━━━━━ ENTRIES SHOWN ━━━━━

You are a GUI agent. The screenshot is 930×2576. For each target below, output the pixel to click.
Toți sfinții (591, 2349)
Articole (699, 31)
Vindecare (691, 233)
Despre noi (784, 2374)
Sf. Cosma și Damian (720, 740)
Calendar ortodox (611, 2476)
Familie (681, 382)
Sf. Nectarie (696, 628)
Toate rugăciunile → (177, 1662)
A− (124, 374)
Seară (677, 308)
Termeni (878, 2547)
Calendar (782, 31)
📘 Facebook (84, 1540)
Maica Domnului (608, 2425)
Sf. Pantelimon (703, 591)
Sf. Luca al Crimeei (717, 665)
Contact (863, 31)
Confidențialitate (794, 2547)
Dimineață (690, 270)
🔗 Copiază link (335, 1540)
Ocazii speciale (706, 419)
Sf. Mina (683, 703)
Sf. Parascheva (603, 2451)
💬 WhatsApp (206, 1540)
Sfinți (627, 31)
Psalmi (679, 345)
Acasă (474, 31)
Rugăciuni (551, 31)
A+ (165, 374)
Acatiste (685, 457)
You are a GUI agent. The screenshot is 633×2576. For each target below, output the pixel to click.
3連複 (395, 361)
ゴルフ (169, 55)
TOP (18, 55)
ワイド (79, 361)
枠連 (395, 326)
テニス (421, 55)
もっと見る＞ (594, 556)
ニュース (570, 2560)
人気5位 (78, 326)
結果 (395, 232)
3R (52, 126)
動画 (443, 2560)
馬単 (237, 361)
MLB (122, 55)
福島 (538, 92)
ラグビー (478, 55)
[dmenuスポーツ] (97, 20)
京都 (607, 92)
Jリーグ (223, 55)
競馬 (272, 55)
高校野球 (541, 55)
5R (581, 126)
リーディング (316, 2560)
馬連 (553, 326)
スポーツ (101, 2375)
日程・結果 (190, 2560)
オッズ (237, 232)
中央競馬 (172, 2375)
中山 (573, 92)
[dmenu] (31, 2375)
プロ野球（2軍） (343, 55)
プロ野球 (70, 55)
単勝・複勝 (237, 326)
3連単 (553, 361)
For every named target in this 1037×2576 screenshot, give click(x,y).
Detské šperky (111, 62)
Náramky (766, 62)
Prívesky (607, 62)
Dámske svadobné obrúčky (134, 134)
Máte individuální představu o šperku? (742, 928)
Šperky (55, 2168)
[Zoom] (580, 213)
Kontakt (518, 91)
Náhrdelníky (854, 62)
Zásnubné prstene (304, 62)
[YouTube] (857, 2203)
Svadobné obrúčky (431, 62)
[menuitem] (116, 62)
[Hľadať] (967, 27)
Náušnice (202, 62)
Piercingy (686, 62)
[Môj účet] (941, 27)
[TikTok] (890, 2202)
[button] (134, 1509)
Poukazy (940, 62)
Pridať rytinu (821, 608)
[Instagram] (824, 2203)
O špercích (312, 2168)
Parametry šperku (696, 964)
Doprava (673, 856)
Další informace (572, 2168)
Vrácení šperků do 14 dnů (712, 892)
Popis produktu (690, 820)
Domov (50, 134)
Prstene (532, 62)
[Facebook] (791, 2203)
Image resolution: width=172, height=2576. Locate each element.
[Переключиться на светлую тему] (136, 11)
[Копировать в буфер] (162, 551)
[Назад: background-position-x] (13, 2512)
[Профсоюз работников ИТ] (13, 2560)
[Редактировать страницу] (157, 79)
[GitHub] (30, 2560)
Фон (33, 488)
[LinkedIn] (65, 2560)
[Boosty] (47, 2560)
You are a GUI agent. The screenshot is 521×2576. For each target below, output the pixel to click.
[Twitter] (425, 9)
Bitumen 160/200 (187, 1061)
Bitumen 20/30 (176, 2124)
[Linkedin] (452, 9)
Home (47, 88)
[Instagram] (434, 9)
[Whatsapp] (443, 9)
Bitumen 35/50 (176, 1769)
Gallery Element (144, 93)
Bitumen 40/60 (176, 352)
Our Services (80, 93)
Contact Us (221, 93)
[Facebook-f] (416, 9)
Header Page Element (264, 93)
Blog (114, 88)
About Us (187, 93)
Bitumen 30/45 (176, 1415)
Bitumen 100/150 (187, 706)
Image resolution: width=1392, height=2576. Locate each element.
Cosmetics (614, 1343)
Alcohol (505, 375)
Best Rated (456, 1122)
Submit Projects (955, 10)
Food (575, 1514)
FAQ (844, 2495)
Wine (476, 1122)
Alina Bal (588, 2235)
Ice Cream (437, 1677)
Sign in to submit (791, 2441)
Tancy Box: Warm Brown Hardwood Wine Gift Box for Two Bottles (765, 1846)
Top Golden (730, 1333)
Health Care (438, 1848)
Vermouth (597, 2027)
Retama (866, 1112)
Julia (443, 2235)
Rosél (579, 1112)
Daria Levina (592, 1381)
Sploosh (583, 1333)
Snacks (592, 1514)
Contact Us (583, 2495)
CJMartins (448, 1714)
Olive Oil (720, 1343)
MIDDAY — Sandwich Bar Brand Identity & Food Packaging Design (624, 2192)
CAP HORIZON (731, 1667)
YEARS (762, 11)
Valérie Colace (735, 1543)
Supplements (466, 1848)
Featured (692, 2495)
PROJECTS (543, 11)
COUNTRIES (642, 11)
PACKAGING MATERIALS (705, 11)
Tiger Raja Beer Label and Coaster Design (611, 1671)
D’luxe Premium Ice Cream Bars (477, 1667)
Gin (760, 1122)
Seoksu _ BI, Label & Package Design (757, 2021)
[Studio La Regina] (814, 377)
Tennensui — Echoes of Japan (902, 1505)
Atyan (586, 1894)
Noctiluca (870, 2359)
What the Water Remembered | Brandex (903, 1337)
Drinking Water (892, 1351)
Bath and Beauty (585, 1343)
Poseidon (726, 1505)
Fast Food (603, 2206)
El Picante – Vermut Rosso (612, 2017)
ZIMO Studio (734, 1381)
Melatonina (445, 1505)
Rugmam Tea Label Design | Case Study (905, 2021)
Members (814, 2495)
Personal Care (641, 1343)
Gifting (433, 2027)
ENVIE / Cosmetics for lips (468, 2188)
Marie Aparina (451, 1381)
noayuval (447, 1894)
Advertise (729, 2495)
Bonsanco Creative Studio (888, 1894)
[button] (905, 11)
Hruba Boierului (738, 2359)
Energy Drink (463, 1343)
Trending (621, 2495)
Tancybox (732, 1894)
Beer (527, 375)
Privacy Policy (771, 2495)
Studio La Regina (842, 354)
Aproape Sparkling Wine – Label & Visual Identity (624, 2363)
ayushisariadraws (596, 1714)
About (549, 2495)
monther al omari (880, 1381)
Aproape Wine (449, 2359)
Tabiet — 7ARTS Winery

━━━━━

> _PROBLEM REQUIREMENTS_:
In the entries above, please find the line with "Familie (681, 382)" and the line with "[Копировать в буфер] (162, 551)", then write out exactly those two lines and every line between them, and nothing more.

> _FINAL ANSWER_:
Familie (681, 382)
Sf. Nectarie (696, 628)
Toate rugăciunile → (177, 1662)
A− (124, 374)
Seară (677, 308)
Termeni (878, 2547)
Calendar (782, 31)
📘 Facebook (84, 1540)
Maica Domnului (608, 2425)
Sf. Pantelimon (703, 591)
Sf. Luca al Crimeei (717, 665)
Contact (863, 31)
Confidențialitate (794, 2547)
Dimineață (690, 270)
🔗 Copiază link (335, 1540)
Ocazii speciale (706, 419)
Sf. Mina (683, 703)
Sf. Parascheva (603, 2451)
💬 WhatsApp (206, 1540)
Sfinți (627, 31)
Psalmi (679, 345)
Acasă (474, 31)
Rugăciuni (551, 31)
A+ (165, 374)
Acatiste (685, 457)
You are a GUI agent. The screenshot is 633×2576. For each target below, output the pixel to click.
3連複 (395, 361)
ゴルフ (169, 55)
TOP (18, 55)
ワイド (79, 361)
枠連 (395, 326)
テニス (421, 55)
もっと見る＞ (594, 556)
ニュース (570, 2560)
人気5位 (78, 326)
結果 (395, 232)
3R (52, 126)
動画 (443, 2560)
馬単 (237, 361)
MLB (122, 55)
福島 (538, 92)
ラグビー (478, 55)
[dmenuスポーツ] (97, 20)
京都 (607, 92)
Jリーグ (223, 55)
競馬 (272, 55)
高校野球 (541, 55)
5R (581, 126)
リーディング (316, 2560)
馬連 (553, 326)
スポーツ (101, 2375)
日程・結果 (190, 2560)
オッズ (237, 232)
中央競馬 (172, 2375)
中山 (573, 92)
[dmenu] (31, 2375)
プロ野球（2軍） (343, 55)
プロ野球 (70, 55)
単勝・複勝 (237, 326)
3連単 (553, 361)
For every named target in this 1037×2576 screenshot, give click(x,y).
Detské šperky (111, 62)
Náramky (766, 62)
Prívesky (607, 62)
Dámske svadobné obrúčky (134, 134)
Máte individuální představu o šperku? (742, 928)
Šperky (55, 2168)
[Zoom] (580, 213)
Kontakt (518, 91)
Náhrdelníky (854, 62)
Zásnubné prstene (304, 62)
[YouTube] (857, 2203)
Svadobné obrúčky (431, 62)
[menuitem] (116, 62)
[Hľadať] (967, 27)
Náušnice (202, 62)
Piercingy (686, 62)
[Môj účet] (941, 27)
[TikTok] (890, 2202)
[button] (134, 1509)
Poukazy (940, 62)
Pridať rytinu (821, 608)
[Instagram] (824, 2203)
O špercích (312, 2168)
Parametry šperku (696, 964)
Doprava (673, 856)
Další informace (572, 2168)
Vrácení šperků do 14 dnů (712, 892)
Popis produktu (690, 820)
Domov (50, 134)
Prstene (532, 62)
[Facebook] (791, 2203)
Image resolution: width=172, height=2576. Locate each element.
[Переключиться на светлую тему] (136, 11)
[Копировать в буфер] (162, 551)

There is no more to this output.